## What the exercise asks
Reproduce only the lines of the material below that start at the line containing "[Cookiebot von Usercentrics" and stop at the line containing "[Мардозія краплі оч., р-н". Keep both end lines.

--- Data provided ---

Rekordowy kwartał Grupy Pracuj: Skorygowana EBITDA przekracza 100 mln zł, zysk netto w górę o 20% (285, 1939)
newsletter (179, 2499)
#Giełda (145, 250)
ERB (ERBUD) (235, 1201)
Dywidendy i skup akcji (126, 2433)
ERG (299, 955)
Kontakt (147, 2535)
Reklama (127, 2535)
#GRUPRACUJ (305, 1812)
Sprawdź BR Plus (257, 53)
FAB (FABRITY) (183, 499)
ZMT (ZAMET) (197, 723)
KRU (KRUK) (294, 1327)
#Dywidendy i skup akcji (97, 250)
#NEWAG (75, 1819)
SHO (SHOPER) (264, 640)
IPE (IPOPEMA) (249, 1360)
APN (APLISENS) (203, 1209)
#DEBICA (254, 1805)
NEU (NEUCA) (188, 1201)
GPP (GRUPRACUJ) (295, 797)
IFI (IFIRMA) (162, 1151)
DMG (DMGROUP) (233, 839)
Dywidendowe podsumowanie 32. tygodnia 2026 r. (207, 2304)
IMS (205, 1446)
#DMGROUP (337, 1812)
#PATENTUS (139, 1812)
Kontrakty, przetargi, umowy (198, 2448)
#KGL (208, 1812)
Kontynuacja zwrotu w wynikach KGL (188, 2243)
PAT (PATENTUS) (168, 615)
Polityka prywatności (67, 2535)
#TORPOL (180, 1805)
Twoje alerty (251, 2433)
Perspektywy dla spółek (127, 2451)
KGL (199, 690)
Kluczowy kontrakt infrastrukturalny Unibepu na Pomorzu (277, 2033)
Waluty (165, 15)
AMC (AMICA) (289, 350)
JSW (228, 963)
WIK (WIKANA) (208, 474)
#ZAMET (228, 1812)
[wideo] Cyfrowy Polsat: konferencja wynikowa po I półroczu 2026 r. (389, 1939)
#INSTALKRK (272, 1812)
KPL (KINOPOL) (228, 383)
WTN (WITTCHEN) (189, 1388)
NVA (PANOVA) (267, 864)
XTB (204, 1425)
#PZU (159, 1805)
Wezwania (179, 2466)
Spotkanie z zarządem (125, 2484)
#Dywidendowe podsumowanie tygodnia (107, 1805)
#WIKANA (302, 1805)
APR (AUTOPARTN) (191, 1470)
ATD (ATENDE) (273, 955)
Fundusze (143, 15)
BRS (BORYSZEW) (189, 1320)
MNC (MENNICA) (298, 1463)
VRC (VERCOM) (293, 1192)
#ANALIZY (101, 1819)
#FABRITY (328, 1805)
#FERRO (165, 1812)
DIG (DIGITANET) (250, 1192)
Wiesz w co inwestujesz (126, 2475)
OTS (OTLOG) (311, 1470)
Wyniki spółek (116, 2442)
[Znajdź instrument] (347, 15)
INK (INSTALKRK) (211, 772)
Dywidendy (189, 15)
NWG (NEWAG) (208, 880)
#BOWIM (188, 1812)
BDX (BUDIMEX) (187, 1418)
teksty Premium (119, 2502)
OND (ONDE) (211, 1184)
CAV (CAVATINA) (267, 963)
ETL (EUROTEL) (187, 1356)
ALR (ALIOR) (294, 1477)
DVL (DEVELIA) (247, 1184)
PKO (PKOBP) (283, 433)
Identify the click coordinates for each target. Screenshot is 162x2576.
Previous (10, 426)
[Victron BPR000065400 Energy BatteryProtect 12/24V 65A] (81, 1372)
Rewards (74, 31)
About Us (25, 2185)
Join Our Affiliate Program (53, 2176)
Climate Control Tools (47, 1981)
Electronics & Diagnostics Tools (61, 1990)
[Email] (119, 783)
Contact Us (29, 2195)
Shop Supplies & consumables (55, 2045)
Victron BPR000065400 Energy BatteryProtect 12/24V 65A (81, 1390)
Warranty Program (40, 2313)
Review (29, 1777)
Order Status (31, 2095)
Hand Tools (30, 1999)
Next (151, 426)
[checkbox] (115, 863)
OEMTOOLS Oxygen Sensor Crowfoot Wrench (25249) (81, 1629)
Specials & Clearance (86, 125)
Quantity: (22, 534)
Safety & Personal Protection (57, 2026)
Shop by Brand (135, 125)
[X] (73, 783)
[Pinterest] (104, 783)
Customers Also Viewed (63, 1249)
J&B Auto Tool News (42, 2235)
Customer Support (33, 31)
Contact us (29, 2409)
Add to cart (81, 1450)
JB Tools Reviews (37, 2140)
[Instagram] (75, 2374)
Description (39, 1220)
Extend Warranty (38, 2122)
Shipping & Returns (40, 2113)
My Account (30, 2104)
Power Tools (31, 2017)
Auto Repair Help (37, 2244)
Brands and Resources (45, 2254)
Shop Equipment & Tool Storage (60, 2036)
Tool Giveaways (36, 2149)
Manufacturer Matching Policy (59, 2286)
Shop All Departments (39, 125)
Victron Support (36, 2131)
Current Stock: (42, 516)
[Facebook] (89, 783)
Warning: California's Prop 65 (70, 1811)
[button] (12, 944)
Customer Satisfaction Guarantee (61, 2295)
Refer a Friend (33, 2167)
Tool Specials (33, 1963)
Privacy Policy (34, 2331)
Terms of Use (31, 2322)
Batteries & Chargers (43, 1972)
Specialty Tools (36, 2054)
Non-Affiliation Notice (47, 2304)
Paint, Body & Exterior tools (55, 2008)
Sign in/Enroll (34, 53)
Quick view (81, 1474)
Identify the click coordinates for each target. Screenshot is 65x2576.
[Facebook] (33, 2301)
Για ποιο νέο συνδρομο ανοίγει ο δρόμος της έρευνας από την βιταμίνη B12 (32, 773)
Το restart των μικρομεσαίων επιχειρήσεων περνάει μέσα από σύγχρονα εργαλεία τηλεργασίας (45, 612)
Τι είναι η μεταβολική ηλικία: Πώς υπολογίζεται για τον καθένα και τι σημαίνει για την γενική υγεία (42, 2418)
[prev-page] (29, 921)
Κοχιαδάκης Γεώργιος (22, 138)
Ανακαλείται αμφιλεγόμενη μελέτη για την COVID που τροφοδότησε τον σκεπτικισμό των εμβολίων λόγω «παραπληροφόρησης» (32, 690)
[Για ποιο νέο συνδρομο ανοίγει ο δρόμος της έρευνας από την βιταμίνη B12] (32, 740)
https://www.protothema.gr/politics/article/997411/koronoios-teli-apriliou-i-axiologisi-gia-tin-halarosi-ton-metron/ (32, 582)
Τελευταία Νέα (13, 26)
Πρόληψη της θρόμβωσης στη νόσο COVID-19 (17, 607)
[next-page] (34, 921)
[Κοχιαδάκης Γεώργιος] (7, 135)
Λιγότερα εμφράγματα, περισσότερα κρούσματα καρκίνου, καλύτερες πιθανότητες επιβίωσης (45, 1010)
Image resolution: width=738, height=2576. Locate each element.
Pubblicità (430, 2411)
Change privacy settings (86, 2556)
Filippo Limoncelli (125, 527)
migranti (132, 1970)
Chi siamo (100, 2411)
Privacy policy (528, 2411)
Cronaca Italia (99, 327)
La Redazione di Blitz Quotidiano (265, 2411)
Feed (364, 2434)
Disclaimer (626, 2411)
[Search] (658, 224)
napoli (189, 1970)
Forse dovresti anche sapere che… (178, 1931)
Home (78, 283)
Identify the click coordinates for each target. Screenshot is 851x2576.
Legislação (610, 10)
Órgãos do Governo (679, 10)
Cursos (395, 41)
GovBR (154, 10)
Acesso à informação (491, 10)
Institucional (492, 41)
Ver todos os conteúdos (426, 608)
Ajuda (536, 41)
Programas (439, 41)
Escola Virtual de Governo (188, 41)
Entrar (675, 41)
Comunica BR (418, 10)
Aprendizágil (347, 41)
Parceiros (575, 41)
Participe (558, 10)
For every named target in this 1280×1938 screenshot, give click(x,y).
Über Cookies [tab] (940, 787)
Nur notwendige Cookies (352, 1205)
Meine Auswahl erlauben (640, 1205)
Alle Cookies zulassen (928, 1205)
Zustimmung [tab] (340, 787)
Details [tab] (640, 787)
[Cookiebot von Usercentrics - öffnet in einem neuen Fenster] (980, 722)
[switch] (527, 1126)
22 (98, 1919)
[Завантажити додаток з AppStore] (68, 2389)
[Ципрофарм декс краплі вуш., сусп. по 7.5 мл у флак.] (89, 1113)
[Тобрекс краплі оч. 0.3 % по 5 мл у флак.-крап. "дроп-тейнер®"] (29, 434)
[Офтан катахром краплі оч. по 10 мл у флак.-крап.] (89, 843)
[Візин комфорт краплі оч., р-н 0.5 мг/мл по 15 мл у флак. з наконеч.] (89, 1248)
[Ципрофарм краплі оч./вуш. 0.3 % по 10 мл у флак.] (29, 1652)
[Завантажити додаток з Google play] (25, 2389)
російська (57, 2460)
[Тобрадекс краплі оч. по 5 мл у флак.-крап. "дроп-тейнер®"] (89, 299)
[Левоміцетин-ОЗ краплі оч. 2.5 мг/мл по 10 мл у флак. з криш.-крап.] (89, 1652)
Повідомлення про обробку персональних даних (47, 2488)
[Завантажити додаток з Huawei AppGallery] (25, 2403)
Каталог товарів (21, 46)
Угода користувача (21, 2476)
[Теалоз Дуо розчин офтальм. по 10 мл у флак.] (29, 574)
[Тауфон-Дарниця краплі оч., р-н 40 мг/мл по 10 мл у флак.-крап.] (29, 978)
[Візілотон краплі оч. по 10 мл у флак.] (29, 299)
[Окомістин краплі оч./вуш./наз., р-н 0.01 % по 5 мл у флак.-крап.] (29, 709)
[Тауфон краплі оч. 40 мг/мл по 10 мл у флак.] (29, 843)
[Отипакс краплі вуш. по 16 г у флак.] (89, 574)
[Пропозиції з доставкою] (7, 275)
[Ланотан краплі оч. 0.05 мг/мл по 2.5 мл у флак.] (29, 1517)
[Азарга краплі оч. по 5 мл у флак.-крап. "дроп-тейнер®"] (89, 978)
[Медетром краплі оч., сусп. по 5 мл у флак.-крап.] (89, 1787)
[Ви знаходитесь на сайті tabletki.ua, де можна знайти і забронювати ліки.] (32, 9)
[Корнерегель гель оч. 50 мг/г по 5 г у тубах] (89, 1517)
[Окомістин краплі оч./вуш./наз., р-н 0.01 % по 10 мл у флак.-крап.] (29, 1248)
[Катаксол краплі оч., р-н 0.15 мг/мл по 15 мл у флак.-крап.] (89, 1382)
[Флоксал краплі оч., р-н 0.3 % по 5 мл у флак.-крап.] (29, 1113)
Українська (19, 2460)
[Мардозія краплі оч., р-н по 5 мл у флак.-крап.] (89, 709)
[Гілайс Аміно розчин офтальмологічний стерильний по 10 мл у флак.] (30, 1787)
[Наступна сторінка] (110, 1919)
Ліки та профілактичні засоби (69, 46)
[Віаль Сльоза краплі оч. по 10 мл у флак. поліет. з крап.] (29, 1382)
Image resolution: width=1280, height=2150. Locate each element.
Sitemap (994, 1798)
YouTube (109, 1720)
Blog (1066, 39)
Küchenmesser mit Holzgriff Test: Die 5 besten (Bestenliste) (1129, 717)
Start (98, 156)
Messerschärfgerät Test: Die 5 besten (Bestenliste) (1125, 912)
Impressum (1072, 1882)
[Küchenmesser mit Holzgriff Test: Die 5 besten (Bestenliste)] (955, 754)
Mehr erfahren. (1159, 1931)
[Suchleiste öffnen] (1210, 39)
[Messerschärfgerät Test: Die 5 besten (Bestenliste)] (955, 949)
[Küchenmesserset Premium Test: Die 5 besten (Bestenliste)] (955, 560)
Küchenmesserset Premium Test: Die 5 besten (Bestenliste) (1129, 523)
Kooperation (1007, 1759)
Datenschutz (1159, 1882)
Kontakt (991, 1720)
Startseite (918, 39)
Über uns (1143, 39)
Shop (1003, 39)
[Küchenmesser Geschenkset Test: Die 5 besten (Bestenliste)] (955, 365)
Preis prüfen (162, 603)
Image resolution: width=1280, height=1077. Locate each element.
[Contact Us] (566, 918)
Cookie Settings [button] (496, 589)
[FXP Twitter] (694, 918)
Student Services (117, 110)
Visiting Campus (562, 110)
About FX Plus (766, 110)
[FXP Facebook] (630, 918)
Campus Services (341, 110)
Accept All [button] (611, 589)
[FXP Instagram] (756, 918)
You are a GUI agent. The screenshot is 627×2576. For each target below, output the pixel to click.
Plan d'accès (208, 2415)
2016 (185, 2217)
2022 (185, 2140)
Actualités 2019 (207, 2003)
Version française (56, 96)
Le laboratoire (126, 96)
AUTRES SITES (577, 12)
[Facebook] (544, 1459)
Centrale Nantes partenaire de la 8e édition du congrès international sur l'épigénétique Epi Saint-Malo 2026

---

## Exercise result
[Cookiebot von Usercentrics - öffnet in einem neuen Fenster] (980, 722)
[switch] (527, 1126)
22 (98, 1919)
[Завантажити додаток з AppStore] (68, 2389)
[Ципрофарм декс краплі вуш., сусп. по 7.5 мл у флак.] (89, 1113)
[Тобрекс краплі оч. 0.3 % по 5 мл у флак.-крап. "дроп-тейнер®"] (29, 434)
[Офтан катахром краплі оч. по 10 мл у флак.-крап.] (89, 843)
[Візин комфорт краплі оч., р-н 0.5 мг/мл по 15 мл у флак. з наконеч.] (89, 1248)
[Ципрофарм краплі оч./вуш. 0.3 % по 10 мл у флак.] (29, 1652)
[Завантажити додаток з Google play] (25, 2389)
російська (57, 2460)
[Тобрадекс краплі оч. по 5 мл у флак.-крап. "дроп-тейнер®"] (89, 299)
[Левоміцетин-ОЗ краплі оч. 2.5 мг/мл по 10 мл у флак. з криш.-крап.] (89, 1652)
Повідомлення про обробку персональних даних (47, 2488)
[Завантажити додаток з Huawei AppGallery] (25, 2403)
Каталог товарів (21, 46)
Угода користувача (21, 2476)
[Теалоз Дуо розчин офтальм. по 10 мл у флак.] (29, 574)
[Тауфон-Дарниця краплі оч., р-н 40 мг/мл по 10 мл у флак.-крап.] (29, 978)
[Візілотон краплі оч. по 10 мл у флак.] (29, 299)
[Окомістин краплі оч./вуш./наз., р-н 0.01 % по 5 мл у флак.-крап.] (29, 709)
[Тауфон краплі оч. 40 мг/мл по 10 мл у флак.] (29, 843)
[Отипакс краплі вуш. по 16 г у флак.] (89, 574)
[Пропозиції з доставкою] (7, 275)
[Ланотан краплі оч. 0.05 мг/мл по 2.5 мл у флак.] (29, 1517)
[Азарга краплі оч. по 5 мл у флак.-крап. "дроп-тейнер®"] (89, 978)
[Медетром краплі оч., сусп. по 5 мл у флак.-крап.] (89, 1787)
[Ви знаходитесь на сайті tabletki.ua, де можна знайти і забронювати ліки.] (32, 9)
[Корнерегель гель оч. 50 мг/г по 5 г у тубах] (89, 1517)
[Окомістин краплі оч./вуш./наз., р-н 0.01 % по 10 мл у флак.-крап.] (29, 1248)
[Катаксол краплі оч., р-н 0.15 мг/мл по 15 мл у флак.-крап.] (89, 1382)
[Флоксал краплі оч., р-н 0.3 % по 5 мл у флак.-крап.] (29, 1113)
Українська (19, 2460)
[Мардозія краплі оч., р-н по 5 мл у флак.-крап.] (89, 709)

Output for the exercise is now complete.